W zeszłym tygodniu jeździliśmy po hiszpańskiej Galicji – w samym Santiago de Compostela i okolicach. Piękne miejsce i jakże inne od południa Hiszpanii. Podczas podróży zdecydowanie za dużo czasu poświęcaliśmy na picie lokalnych białych win (pyszne albarino z bodegi Martina Codaxa) i jedzenie.

Na nasze nieszczęście tego drugiego było więcej. W restauracji O’Coral w Muxii nad atlantyckim wybrzeżem podano nam między innymi coś, co na pierwszy rzut oka wydawało się kończynami małych sympatycznych zwierzątek, które jeszcze chwilę temu baraszkowały po okolicy. Konsternacja, nie wiadomo czy uciekać, czy domówić butelkę wina. Wybieram opcję drugą i zabieram się do jedzenia.

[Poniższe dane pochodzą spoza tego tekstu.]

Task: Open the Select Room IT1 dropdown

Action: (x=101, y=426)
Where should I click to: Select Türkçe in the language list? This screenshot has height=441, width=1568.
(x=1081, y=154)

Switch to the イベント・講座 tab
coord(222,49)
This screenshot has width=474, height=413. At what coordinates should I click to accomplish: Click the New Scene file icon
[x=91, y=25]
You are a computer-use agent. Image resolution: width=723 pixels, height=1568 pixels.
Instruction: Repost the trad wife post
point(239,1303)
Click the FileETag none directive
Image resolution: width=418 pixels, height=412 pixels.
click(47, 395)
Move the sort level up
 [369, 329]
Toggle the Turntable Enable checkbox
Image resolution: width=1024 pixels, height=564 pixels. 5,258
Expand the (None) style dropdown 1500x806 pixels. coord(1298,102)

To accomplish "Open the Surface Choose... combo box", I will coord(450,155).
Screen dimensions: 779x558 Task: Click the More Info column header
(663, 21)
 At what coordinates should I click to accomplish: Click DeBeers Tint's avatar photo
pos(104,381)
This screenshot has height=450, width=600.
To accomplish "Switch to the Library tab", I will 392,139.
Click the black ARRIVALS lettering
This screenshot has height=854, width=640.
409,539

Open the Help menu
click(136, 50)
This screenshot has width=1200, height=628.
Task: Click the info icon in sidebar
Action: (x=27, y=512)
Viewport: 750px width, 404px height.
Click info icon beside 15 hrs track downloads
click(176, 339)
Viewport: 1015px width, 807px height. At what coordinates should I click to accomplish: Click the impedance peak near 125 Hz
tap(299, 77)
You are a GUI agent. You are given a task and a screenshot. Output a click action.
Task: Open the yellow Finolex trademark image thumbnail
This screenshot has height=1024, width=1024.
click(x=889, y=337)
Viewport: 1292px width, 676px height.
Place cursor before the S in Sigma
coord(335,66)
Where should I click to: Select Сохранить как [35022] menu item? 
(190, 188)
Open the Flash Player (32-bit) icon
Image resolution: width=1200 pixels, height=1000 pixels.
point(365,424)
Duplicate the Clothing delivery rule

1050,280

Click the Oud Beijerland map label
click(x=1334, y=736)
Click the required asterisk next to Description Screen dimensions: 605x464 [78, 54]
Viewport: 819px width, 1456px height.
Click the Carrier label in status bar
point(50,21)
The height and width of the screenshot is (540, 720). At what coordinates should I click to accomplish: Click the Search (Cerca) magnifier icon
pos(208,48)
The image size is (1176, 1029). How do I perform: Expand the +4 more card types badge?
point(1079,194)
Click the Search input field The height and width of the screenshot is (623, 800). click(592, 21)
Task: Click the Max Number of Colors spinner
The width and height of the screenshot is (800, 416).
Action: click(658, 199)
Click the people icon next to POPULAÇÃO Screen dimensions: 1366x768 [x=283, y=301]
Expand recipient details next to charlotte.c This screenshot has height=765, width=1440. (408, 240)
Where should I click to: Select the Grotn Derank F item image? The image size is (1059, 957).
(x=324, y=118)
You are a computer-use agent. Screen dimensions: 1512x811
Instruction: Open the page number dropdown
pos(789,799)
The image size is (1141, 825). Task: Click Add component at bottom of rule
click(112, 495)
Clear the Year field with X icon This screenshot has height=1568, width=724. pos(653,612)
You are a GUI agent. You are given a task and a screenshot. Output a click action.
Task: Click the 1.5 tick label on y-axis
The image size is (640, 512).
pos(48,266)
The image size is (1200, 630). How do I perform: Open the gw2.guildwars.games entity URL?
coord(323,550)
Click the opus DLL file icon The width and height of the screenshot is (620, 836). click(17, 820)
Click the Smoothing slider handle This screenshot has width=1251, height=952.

To co nam podano to „percebes”.

To ukwiał rosnący na skałach hiszpańskiego i portugalskiego wybrzeża – nóżkę ma przytwierdzoną do skały i obrośniętą skórą, zakończony jest „pazurkiem” – stąd te makabryczne skojarzenia o gadzich kończynach. Trzymając za końce, należy przekręcić je w przeciwną stronę. Wówczas skóra oderwie się od reszty i do staniemy się do miąższu. Maczamy w soku z cytryny i zajadamy. W smaku jest to trochę podobne do ośmiornicy – może za bardzo gumowe i rozciągające się ale doświadczenie jest przednie.